ROMA All’interno di Ama c’è un numero abnorme di dipendenti che si dichiara “inidoneo” alle mansioni originariamente assegnate, in particolare per quanto riguarda la raccolta dei rifiuti. Lo ha detto ieri lo stesso amministratore unico della partecipata, Stefano Zaghis, ascoltato in commissione capitolina Ambiente.

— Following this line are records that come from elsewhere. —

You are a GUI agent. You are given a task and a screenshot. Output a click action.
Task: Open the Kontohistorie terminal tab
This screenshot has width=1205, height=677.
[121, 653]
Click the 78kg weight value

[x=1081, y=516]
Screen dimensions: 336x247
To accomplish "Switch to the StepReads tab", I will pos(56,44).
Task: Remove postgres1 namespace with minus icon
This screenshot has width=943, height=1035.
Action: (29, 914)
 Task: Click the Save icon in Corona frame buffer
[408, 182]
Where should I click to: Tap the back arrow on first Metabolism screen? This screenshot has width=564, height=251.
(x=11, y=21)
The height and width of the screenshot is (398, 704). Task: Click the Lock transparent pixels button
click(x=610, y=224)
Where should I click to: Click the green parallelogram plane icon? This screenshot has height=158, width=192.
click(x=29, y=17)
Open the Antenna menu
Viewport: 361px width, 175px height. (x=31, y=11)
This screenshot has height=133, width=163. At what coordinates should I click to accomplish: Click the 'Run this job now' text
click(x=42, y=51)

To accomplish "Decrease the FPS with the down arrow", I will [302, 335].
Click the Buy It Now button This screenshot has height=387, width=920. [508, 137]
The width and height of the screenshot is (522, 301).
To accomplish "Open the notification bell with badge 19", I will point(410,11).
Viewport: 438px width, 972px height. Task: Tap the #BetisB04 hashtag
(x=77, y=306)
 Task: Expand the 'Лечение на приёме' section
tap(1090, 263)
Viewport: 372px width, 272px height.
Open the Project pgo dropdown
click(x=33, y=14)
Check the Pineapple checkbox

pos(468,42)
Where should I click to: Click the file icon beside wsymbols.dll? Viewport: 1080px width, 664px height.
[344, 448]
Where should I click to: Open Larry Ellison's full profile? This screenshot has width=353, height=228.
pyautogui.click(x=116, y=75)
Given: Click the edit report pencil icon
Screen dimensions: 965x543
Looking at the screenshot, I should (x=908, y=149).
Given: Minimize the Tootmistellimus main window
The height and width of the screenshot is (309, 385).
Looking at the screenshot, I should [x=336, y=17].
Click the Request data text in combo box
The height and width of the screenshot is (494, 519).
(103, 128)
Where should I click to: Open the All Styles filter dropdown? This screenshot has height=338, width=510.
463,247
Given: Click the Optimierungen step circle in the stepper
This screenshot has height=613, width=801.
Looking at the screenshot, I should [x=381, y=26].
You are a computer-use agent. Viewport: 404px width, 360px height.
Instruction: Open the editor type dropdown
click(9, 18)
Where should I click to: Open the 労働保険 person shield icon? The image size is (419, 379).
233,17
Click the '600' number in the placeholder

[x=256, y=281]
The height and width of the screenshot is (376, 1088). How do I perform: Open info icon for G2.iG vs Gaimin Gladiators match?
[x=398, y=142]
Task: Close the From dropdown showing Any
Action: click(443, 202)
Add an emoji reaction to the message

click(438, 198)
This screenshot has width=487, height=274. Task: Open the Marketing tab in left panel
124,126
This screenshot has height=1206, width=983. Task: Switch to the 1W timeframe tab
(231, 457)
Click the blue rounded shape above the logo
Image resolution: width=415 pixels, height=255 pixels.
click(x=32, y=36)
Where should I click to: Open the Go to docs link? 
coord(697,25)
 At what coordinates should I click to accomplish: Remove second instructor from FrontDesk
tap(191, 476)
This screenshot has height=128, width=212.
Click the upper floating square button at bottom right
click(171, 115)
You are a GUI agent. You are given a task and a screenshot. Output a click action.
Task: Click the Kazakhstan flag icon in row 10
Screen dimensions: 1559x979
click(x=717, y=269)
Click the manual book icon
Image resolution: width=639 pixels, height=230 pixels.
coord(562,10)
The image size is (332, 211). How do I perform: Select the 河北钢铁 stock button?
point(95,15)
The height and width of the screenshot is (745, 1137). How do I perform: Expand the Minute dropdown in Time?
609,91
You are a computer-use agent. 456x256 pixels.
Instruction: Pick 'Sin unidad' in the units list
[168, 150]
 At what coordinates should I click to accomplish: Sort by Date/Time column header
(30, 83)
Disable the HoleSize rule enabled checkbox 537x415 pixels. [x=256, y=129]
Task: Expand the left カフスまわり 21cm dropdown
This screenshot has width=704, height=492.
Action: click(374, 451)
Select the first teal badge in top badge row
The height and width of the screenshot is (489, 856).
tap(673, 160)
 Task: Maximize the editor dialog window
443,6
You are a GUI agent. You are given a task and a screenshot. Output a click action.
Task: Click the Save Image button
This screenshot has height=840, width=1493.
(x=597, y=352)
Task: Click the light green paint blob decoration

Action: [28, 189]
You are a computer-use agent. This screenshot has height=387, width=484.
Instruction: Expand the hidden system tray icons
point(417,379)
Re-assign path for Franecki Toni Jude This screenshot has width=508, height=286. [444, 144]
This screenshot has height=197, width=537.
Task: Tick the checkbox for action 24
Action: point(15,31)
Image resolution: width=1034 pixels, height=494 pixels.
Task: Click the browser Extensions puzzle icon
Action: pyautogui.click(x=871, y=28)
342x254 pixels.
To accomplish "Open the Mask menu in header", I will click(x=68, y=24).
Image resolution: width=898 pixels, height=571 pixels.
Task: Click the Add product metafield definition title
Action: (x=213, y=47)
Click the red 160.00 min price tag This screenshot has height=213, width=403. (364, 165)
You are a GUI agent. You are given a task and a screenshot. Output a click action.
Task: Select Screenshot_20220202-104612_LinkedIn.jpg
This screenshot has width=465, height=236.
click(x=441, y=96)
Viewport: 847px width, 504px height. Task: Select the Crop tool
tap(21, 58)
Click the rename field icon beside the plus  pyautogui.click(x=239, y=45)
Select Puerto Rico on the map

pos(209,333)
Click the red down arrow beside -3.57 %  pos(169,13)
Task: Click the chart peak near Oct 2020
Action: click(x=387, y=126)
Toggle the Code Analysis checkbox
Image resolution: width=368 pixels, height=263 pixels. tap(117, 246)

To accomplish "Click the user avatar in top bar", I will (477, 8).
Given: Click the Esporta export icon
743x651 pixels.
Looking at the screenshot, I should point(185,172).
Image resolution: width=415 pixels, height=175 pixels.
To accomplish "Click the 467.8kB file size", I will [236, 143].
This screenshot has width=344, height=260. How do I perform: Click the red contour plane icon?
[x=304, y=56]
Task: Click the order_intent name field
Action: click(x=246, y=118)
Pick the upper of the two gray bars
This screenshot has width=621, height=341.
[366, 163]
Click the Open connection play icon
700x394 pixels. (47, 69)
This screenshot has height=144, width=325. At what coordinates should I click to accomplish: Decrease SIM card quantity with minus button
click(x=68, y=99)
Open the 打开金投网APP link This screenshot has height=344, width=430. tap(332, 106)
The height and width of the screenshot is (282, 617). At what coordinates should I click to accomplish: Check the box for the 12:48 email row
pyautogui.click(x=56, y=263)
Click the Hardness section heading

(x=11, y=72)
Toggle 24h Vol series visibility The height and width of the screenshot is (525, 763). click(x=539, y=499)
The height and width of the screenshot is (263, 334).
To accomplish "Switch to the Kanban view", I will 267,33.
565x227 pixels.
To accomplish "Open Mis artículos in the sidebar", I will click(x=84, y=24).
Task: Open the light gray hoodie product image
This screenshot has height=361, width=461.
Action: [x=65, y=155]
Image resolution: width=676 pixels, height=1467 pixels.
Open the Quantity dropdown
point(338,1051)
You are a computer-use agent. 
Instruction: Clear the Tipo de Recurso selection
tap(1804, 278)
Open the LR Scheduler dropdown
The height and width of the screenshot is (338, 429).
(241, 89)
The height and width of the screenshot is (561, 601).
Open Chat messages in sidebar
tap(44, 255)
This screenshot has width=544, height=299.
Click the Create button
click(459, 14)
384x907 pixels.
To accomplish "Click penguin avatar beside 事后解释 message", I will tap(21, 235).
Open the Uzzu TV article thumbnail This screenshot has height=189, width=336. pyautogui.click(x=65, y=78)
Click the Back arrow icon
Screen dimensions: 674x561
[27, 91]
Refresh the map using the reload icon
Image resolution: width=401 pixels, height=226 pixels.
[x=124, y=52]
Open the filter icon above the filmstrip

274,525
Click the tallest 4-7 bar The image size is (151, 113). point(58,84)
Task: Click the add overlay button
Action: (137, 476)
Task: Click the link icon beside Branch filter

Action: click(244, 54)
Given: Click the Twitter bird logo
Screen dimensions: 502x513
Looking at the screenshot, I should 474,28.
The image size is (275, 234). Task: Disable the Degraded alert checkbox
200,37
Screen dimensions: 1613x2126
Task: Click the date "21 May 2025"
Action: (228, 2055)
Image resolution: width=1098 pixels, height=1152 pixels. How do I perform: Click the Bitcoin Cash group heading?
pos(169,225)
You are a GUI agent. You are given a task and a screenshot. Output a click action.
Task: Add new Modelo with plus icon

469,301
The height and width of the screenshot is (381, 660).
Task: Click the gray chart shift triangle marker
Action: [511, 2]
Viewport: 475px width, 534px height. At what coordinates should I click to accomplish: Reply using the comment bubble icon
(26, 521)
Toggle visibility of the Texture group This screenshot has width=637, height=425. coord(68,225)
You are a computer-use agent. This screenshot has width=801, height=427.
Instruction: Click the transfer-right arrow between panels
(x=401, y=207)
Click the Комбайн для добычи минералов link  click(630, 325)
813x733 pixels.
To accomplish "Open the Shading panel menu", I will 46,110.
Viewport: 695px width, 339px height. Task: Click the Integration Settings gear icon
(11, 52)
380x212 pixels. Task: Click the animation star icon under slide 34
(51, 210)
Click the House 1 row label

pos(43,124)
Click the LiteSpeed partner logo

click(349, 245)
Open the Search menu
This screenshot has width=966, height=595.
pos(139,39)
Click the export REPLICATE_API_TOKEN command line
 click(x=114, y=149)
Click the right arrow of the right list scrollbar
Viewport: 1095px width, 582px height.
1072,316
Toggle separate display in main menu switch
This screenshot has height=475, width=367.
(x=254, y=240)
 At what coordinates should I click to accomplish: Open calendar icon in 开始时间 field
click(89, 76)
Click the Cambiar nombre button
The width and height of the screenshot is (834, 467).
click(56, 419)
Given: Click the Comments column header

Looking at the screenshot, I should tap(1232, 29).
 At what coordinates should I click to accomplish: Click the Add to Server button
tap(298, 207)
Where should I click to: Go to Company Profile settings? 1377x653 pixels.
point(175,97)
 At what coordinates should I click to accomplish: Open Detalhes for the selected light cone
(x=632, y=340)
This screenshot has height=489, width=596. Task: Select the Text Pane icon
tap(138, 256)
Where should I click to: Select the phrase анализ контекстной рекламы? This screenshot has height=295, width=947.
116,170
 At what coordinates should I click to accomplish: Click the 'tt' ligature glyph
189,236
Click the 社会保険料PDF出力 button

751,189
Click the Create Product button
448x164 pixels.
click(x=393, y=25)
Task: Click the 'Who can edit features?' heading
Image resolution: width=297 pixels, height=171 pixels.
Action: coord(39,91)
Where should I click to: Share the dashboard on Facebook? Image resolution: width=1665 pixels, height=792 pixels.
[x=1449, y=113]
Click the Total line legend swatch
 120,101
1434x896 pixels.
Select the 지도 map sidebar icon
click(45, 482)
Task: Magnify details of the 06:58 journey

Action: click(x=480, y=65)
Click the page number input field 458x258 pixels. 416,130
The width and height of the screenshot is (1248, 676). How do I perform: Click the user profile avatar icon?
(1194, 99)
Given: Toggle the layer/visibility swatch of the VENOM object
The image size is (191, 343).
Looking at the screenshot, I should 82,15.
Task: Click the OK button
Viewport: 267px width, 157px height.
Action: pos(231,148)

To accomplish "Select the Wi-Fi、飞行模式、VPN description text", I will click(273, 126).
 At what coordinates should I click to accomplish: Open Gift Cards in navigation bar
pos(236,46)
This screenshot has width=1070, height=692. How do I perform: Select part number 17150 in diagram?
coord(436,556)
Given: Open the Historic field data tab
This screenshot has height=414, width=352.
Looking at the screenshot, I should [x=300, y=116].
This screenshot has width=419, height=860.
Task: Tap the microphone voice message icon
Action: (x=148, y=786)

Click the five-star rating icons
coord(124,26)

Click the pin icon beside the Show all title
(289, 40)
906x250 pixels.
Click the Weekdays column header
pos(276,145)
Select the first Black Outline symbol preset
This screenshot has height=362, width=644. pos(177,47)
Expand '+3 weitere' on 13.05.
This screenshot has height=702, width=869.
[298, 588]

«Abbiamo attenzionato le Asl perché c’è un grosso disallineamento tra la realtà di Roma e quelle nel resto d’Italia: la media degli inidonei nelle aziende dei rifiuti nazionali è del 17%. in Ama la percentuale è al 32% e questo non va bene, non si può lavorare così», ha spiegato Zaghis per poi aggiungere: «Intanto metteremo il 20% degli inidonei alle mansioni più pesanti con scopa e paletta leggere come operatori ecologici di quartiere». Sul totale di 6.128 dipendenti operativi, al 31 dicembre 2019 in Ama ci sono 4.235 idonei alle mansioni, 86 inidonei permanenti, 167 inidonei temporanei, 402 inidonei parziali permanenti, 1.233 inidonei parziali temporanei.

Il manager di Ama ha poi parlato di cifre, riferendosi al bilancio consuntivo del 2017, ancora da approvare: «Mandiamo tutto ai revisori dei conti e al collegio sindacale il 6 febbraio, poi quando ci gireranno i loro pareri invieremo tutto a Roma Capitale». Il bilancio potrebbe quindi essere approvato dall'assemblea dei soci entro metà marzo.